Beth Orton: Manchester Cathedral

If Beth Orton’s set seemed a little subdued at first, it was probably only down to the fantastic performance from supporting artist Brodka and her band. Kicking the evening off with their energetic and eighties reminiscent brand of folk-pop, the quartet were a more than pleasant surprise to those who arrived early enough and they will have probably sold a few records in the process. They almost stole the show completely with a cover of Nirvana’s ‘Heart-Shaped Box’ that replaced the brooding menace of the original with a more contemplative and measured tone. Brodka herself has a beautiful voice and the makings of a front-woman who could go very far.

So when Beth hit the stage, standing in front of a quite stunning backdrop of spherical video screens, it took a while to adjust and remember who it was we’d come to see. This probably wasn’t helped by the fact that she opened with two songs from the new album, which, it seemed, much of the crowd was unfamiliar with. ‘Moon’, her opener, is one of the few songs that might go down as filler on the otherwise stunning ‘Kidsticks’, and it didn’t immediately grab a crowd that had been so captivated by the act that had come before.

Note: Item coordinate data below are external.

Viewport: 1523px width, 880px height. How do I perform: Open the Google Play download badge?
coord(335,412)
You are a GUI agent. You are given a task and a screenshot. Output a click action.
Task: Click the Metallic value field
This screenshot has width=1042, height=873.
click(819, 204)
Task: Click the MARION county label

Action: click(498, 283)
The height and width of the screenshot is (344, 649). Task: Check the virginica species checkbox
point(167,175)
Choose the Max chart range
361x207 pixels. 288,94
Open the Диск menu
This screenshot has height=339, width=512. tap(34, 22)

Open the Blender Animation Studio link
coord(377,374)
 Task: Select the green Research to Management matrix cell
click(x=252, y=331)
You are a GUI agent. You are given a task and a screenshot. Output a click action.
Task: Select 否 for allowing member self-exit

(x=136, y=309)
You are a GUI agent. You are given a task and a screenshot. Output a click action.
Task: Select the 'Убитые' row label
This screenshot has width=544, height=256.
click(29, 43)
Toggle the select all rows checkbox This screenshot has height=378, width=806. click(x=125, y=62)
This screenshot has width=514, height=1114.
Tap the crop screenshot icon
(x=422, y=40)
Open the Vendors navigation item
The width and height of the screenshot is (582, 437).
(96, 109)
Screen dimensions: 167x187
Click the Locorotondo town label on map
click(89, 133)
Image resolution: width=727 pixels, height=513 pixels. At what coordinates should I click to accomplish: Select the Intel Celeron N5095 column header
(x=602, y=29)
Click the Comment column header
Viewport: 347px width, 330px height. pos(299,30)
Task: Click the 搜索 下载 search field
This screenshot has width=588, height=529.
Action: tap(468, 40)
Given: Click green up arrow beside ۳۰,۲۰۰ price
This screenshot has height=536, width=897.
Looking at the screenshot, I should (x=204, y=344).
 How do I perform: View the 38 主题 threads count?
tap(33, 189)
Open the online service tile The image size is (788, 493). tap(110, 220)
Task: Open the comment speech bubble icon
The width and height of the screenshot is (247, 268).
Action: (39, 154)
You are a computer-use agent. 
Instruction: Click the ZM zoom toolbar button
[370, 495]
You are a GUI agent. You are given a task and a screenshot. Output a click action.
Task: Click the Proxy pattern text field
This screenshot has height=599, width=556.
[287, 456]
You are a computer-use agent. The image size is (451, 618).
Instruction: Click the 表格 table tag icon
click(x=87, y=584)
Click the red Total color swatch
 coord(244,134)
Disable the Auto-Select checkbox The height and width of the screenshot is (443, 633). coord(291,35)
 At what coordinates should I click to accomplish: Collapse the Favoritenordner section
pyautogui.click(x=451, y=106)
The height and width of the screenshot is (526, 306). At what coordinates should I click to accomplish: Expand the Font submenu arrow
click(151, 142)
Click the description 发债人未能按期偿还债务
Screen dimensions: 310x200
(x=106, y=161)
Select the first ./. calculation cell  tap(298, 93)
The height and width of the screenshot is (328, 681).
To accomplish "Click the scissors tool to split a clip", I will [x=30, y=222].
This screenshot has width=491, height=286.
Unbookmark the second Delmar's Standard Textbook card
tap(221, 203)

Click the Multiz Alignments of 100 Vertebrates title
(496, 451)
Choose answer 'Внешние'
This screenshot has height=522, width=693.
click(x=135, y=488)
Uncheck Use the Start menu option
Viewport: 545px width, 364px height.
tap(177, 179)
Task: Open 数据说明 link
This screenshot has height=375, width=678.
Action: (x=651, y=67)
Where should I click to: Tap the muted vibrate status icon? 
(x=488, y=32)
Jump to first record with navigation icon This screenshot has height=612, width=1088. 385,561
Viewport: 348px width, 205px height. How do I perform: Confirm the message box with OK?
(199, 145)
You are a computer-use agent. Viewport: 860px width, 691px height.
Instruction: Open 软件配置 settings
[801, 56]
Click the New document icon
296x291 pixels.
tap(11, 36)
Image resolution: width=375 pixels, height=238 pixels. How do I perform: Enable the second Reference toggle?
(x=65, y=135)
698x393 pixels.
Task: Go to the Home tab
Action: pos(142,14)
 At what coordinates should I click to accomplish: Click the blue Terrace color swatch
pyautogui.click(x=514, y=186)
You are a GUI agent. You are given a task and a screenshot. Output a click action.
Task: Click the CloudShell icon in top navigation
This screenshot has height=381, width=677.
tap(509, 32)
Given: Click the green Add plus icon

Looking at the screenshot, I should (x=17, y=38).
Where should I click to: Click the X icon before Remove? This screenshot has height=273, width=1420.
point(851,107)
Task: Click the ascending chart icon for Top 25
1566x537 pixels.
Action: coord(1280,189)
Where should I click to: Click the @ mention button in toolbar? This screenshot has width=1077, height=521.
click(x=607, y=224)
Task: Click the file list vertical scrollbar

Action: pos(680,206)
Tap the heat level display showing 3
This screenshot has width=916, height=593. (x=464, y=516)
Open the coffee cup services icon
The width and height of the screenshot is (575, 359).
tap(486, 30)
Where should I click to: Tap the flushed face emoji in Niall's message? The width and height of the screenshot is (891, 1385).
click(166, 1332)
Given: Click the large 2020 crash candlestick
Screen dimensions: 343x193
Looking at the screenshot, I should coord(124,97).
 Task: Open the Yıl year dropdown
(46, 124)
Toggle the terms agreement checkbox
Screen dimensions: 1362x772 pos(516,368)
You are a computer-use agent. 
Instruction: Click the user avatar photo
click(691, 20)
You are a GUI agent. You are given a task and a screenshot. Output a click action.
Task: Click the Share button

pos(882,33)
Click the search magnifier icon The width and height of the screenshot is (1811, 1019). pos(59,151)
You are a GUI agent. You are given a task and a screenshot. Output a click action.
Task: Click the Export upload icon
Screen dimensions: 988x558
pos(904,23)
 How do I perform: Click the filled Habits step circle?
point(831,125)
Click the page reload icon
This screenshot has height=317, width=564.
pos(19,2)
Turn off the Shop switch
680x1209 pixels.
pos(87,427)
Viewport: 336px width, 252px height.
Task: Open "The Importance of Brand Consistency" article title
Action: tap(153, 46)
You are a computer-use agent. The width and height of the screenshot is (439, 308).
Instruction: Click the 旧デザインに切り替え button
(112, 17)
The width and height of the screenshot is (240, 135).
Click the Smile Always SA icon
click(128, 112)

It only took three songs for Beth to dip into her back catalogue, though, and with ‘Galaxy of Emptiness’ we not only saw a lift in the atmosphere, but were also treated to the first real display of the singer’s inimitable vocal range. From this point on she was fully in her groove and the crowd was right there with her, egged on in particular by her down to earth and jovial adlibbing between the songs. A particular highlight came when she told one phone-wielding watcher to stop filming up her nostrils for the whole show as it wasn’t attractive for anyone. ‘Be here with me instead,’ she instructed him. And by that point we all were.

Further songs from ‘Kidsticks’ followed, but, with the crowd now warmed up, both ‘Petals’ and ‘Dawnstar’ seemed to get a better reception. And so they should. The album seems to have gone somewhat unnoticed since its release earlier this year and that was probably reflected in the fact that Beth was playing a venue as small as Manchester Cathedral and there were still tickets available on the door. But it really is a stellar LP, and once the crowd had been treated to their first hit of the night they seemed more accepting of its quality.

That said, the biggest cheers of the night were definitely reserved for ‘Stolen Car’ and ‘Central Reservation’, two songs that came a little later in the main set. Some singers can seem slightly upset when songs they released two decades ago receive a much more rapturous reception than their equally interesting and original new work, but Beth performed both of these with a smile on her face and an obvious affection for the music that made her a much loved cult star.

The encore started with ‘Call Me the Breeze’ from her 2012 album ‘Sugaring Season’ and then segwayed into two more big hitters in the form of ‘Sweetest Decline’ and ‘She Cries My Name’. By this point, an originally reluctant crowd seemed desperate for the show not to end. Beth’s performance showed the maturity and experience that a twenty-year career in the industry can give, but there was also a sense that she knew these smaller and more intimate shows suit her better than some she may have done at the height of her fame. As long as she goes on producing albums that might be considered hidden gems, and performing with such passion, she will go on leaving audiences wanting more.